There's a whole class of crazy coming up.

Owen said...

wild chicken @ 12:55 PM: "...There's a whole class of crazy coming up." Sad to contemplate. Is the mania for tattoos in any way related? A kind of self-punishing self-adornment to acquire attention?

farmgirl said...

Sorry for u, Mark. I’m absolutely fascinated by Peterson b/c he takes the time to help us out. His lectures from University are online! All my life I’ve believed there is Absolute Truth, somewhere- and then the individual version. Not relativism, exactly. Which is what this world loves and is moving through to something more sinister. He’s educated, experienced and willing to explain.

Most of all- he listens.

farmgirl said...

I believe his health issues stemmed from trying to wean himself of benzodiazepines. The physical reaction of his body to w/drawal created severe physical pain- I can’t imagine. He was prescribed this medication by his dr- to my knowledge never abused the drugs- but the w/drawal proved his undoing. Along w/a reaction to seafood... he explains it all in an interview w/his daughter. He’s not more than he is- but, he is certainly not less.

Balfegor said...

Reading more deeply into the quotes, I find exactly the line I expected to see (attributed to Akira Kurosawa): "In a mad world, only the mad are sane."

狂ったこの世で気が狂うなら、気は確かだ

Amusingly, as I just discovered when googling for the exact quote, a lot of Japanese seem to attribute this to Shakespeare, rather than Kurosawa, probably on the basis that Ran borrows the plot of King Lear.

SomeoneHasToSayIt said...

Don't know what is so hard to understand about that phrasing. He simply means "the problem of maintaining sanity"

farmgirl said...

I’ll add one thought more- I’ve seen what “journalists” do to the folks they dislike. They smear, they lie. Peterson recently did an interview with someone from the NYTs and she twisted everything around. His daughter audiotapes the interview and put it online for compare/contrast. The amount of dishonesty in anything these days is sickening. Those having the stomach for it win.

Churchy LaFemme: said...

We live on a placid island of ignorance in the midst of black seas of infinity, and it was not meant that we should voyage far. The sciences, each straining in its own direction, have hitherto harmed us little; but some day the piecing together of dissociated knowledge will open up such terrifying vistas of reality, and of our frightful position therein, that we shall either go mad from the revelation or flee from the light into the peace and safety of a new dark age.

water said...

"Sanity was tenuous and life was burning by." Jamie Harrison

n.n said...

The tell-tale hearts beat ever louder.

FullMoon said...

Now, for something completely different.


insane Jussie lies,cries, uses n word on ABC interview

Caligula said...

"In The Sane Society psychologist Erich Fromm proposed that not just individuals, but entire societies "may be lacking in sanity."

So, outsource that.

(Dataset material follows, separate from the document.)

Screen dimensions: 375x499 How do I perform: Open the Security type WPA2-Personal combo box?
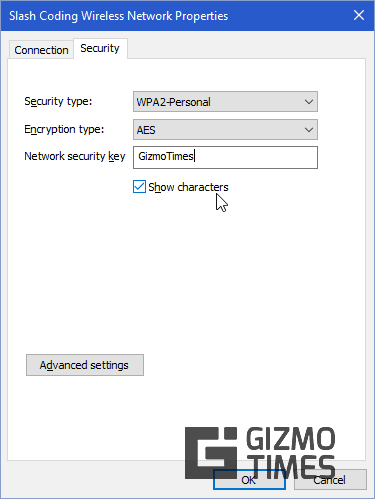[225, 102]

If you can.

BTW, I'm somewhat surprised that the owner of this blog didn't point out that "sanity" is more a legal term than one used in psychiatry or psychology.

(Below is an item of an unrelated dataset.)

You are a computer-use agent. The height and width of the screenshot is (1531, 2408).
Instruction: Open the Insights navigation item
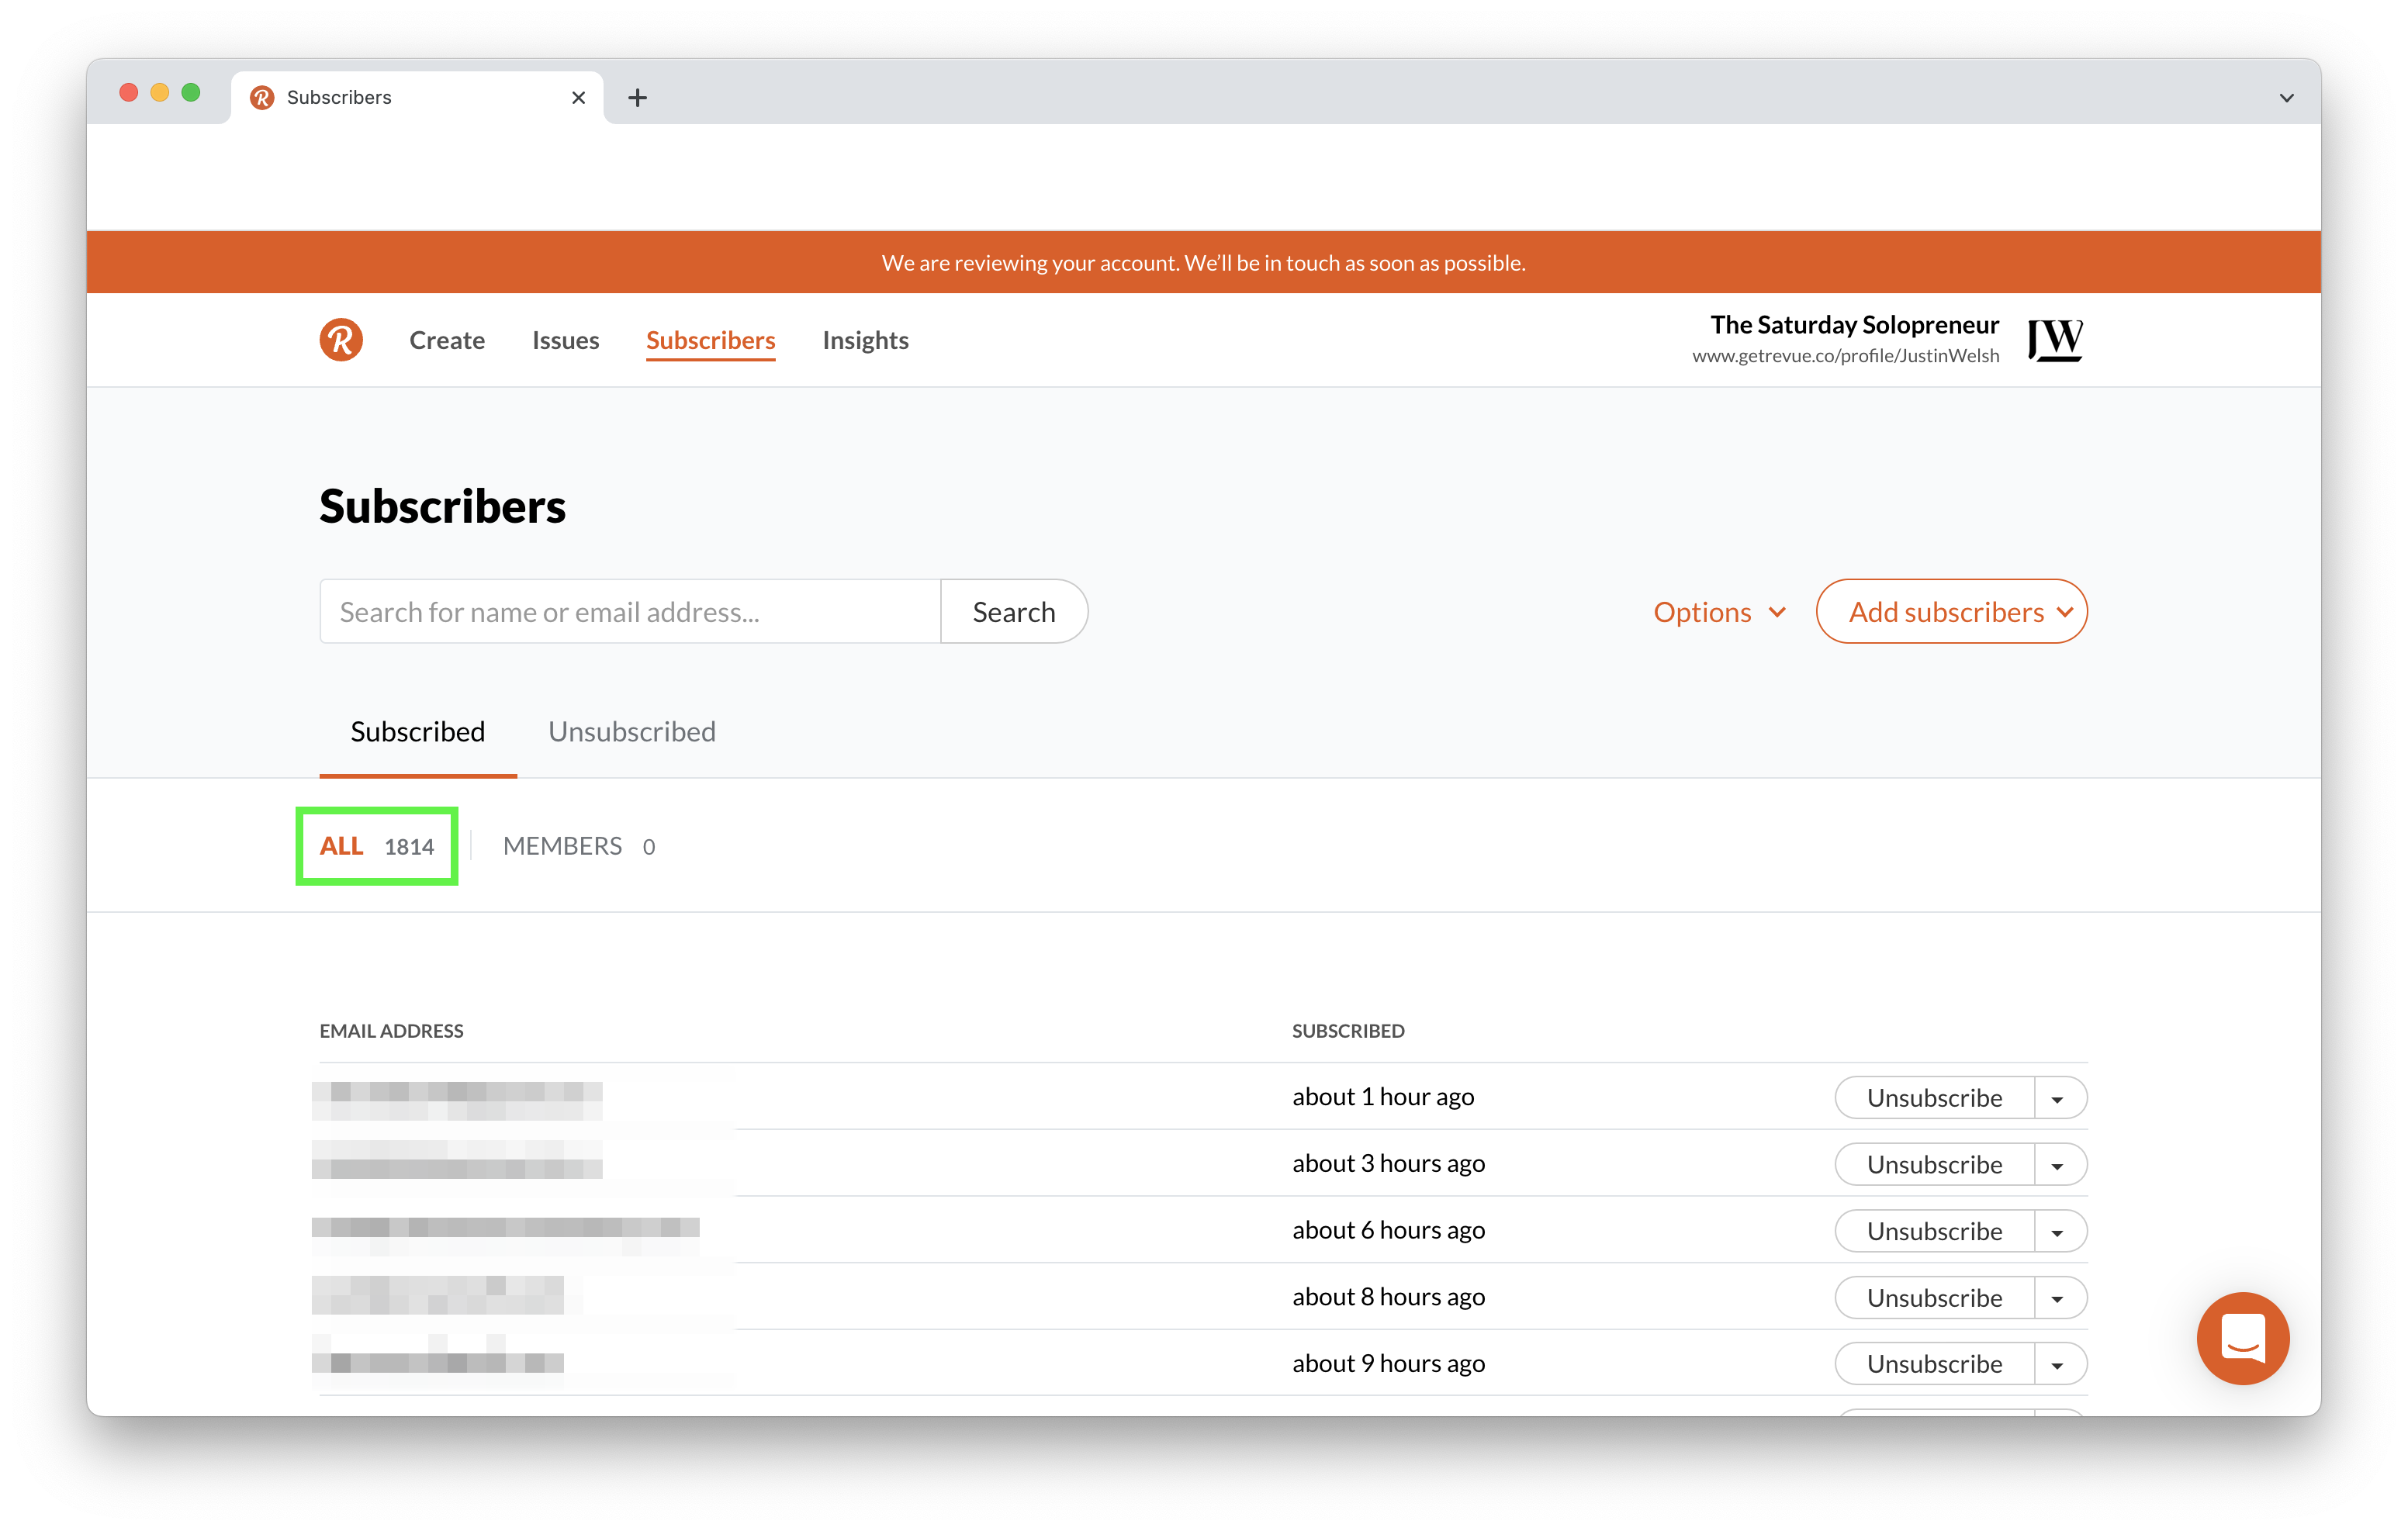click(865, 340)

Assistant Village Idiot said...

As a person who spent forty years working in acute psychiatric emergencies, I can't tell you how much I want people to just drop this idea of flexible or reversed sanities. Find another word. Find another way to put it. Frame your statements carefully. Anything. Just stop creating more excuses for the mentally ill not to get treatment.

Ira said...

BY EMILY DICKINSON
Much Madness is divinest Sense -
To a discerning Eye -
Much Sense - the starkest Madness -
’Tis the Majority
In this, as all, prevail -
Assent - and you are sane -
Demur - you’re straightway dangerous -
And handled with a Chain -

jaed said...

straight and narrow

<screams> STRAIT and narrow! STRAIT!